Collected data

● ● ● ●

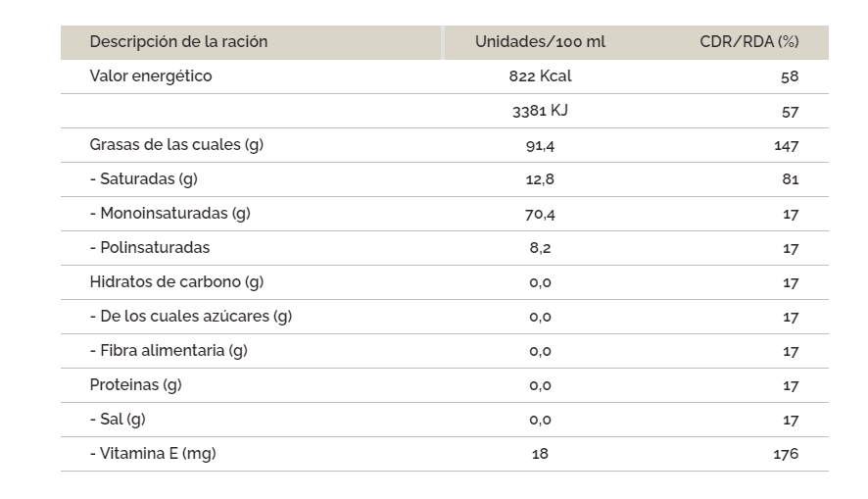Click the 'Descripción de la ración' column header

click(x=178, y=42)
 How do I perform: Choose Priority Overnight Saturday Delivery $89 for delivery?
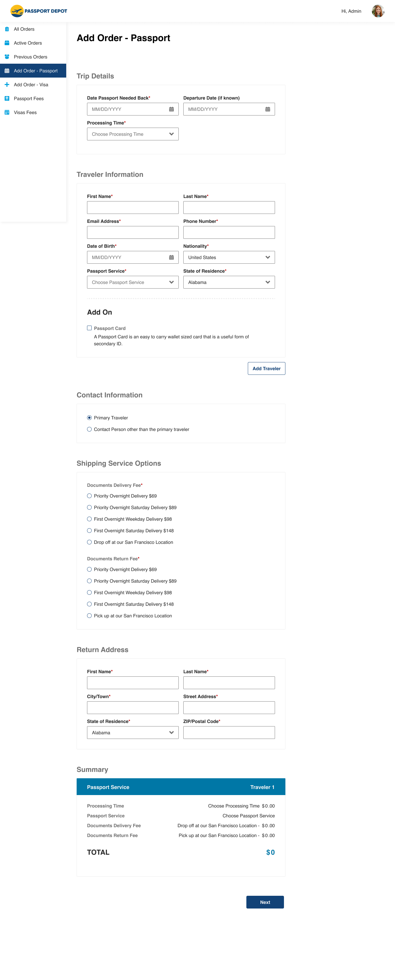pyautogui.click(x=89, y=508)
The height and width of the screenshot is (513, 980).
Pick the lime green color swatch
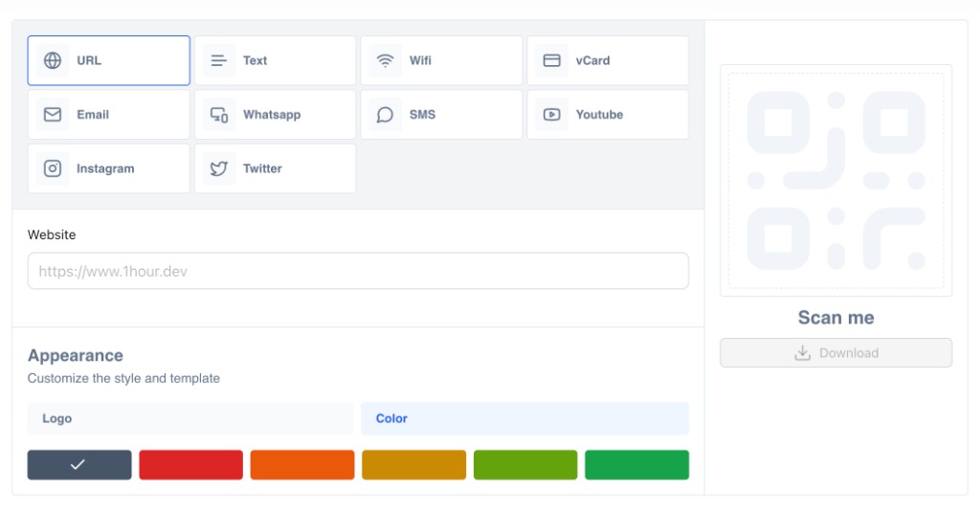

● ● ● ●

Write out, exactly as they stand, the line with "How do I perform: Choose" and every line after it through the end of the entries above; omit the pictures.

## Written solution
 How do I perform: Choose Priority Overnight Saturday Delivery $89 for delivery?
pyautogui.click(x=89, y=508)
The height and width of the screenshot is (513, 980).
Pick the lime green color swatch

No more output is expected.